Individuals have a sixfold chance of living with obesity in the middle age, although both their parents lived with that age, as he finds new research to be presented at the European Conference on Obesity in Venice. Having one parent obesity triples the odds. “Previous research shows a strong correlation between the obesity situation of parents and their children, but few studies have investigated whether this intergenerational transmission of obesity continues after puberty and during adult life,” says chief researcher, Marie Mikelsen, from the Department of Community Medicine of the Arctic University of UiT, Norway. “We were interested in how the parents’ body mass index relates to the body mass index of their offspring, when the offspring have reached adulthood and lived away from their home for a long time,” he adds. The study used data from Tromso Study, an ongoing population-based health study in Norway.
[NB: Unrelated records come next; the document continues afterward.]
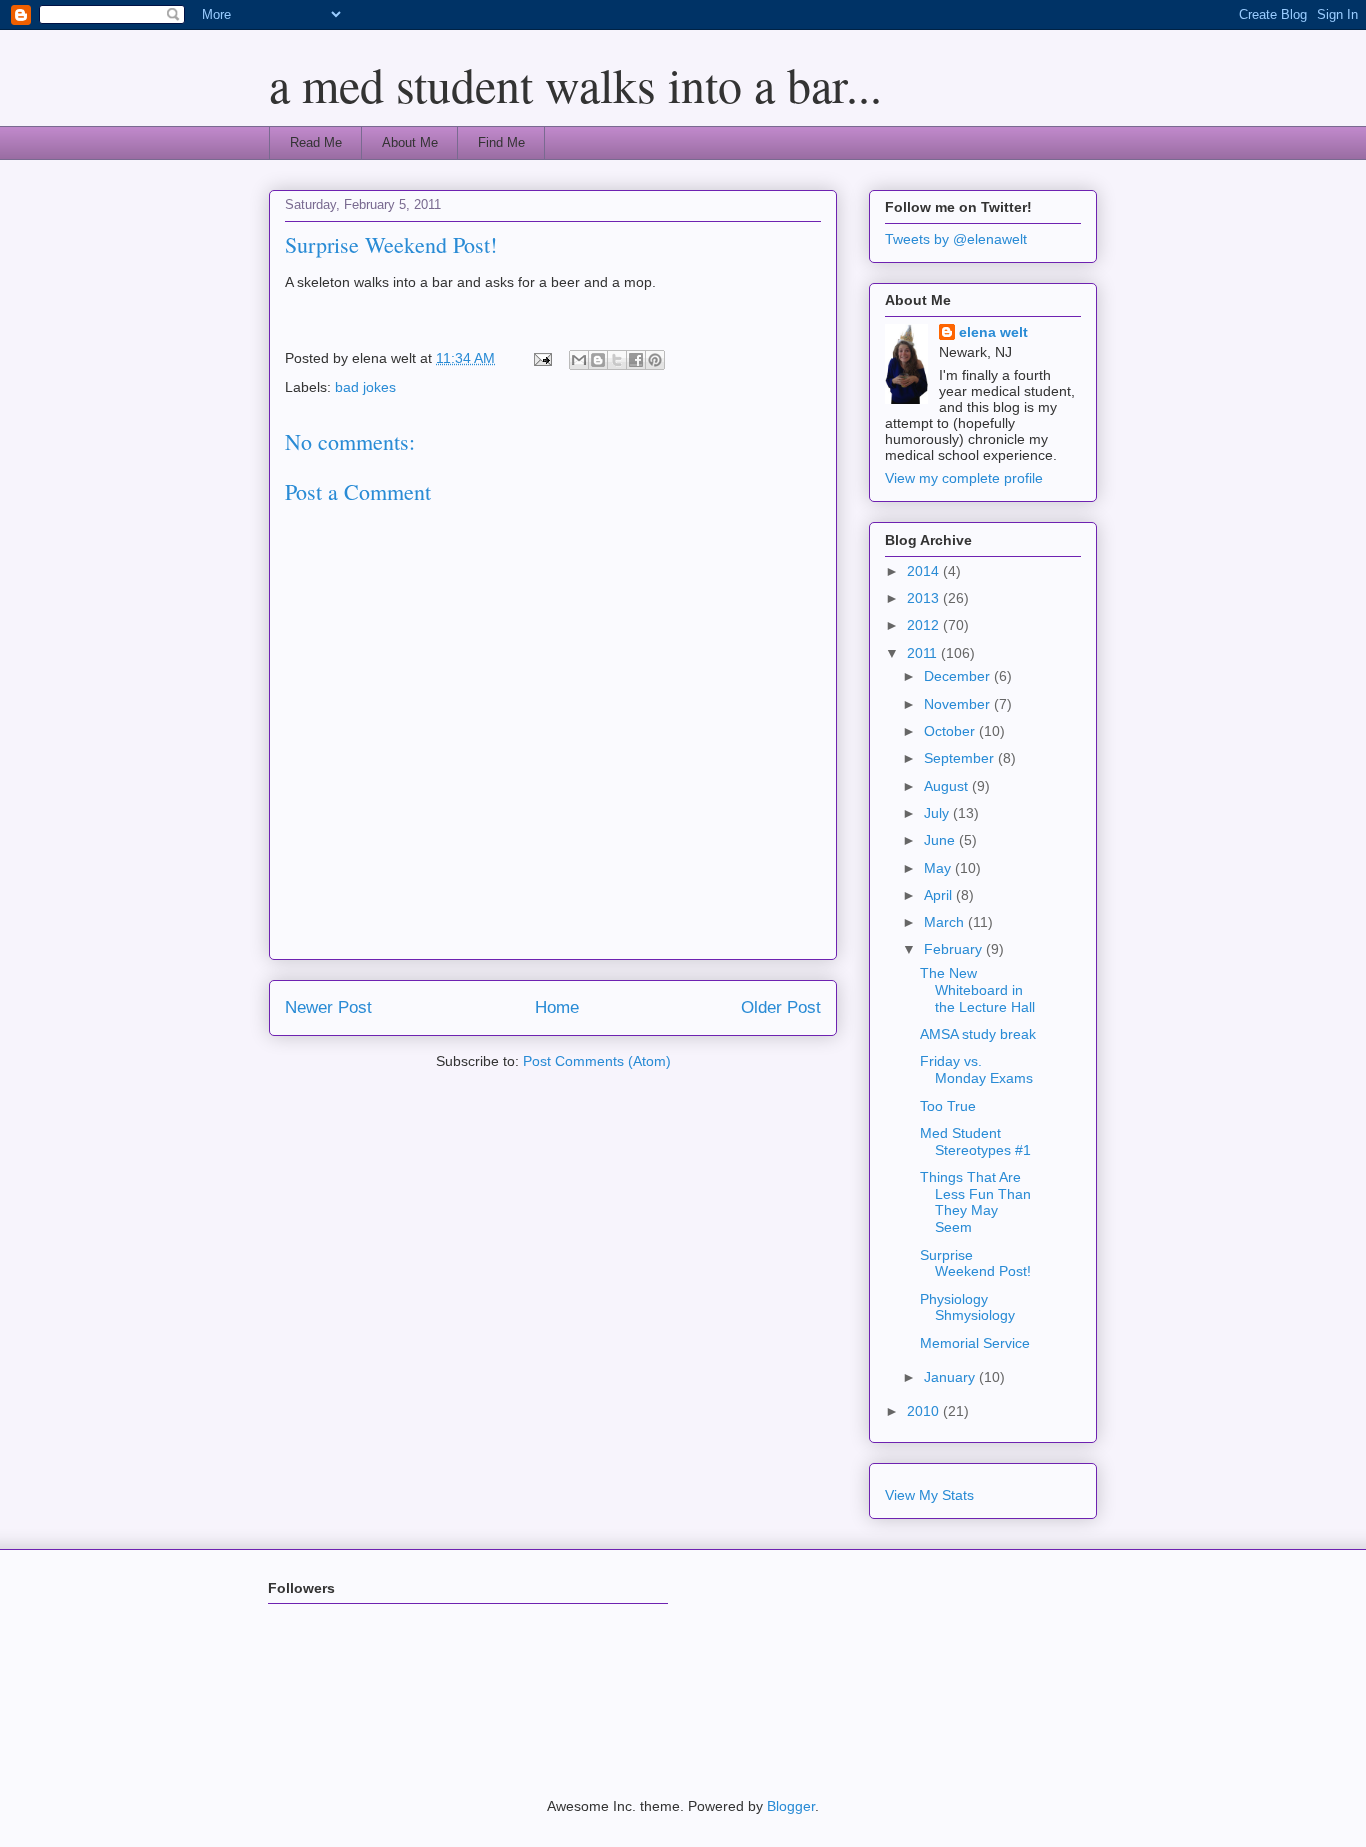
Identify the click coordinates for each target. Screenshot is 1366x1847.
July (938, 813)
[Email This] (579, 360)
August (948, 786)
Individuals aged 40-59 from the seventh phase of the study, conducted in 2015-2016, and data on their parents, when at the same age, from the fourth phase of the study, were included. They resulted in 2,068 triads of parents and their offspring. Data analysis showed a strong correlation between the body mass index of parents in the mean age and the body mass index of their offspring at the same age. When both parents lived with middle – age obesity, their offspring had a six – year – old chance of living with middle – age obesity themselves compared to adults who both parents had normal weight. The chances were also increased when only one parent had obesity. When only the mother had obesity, the offspring had 3.44 times higher chances of obesity, while the corresponding number for fathers was 3.74.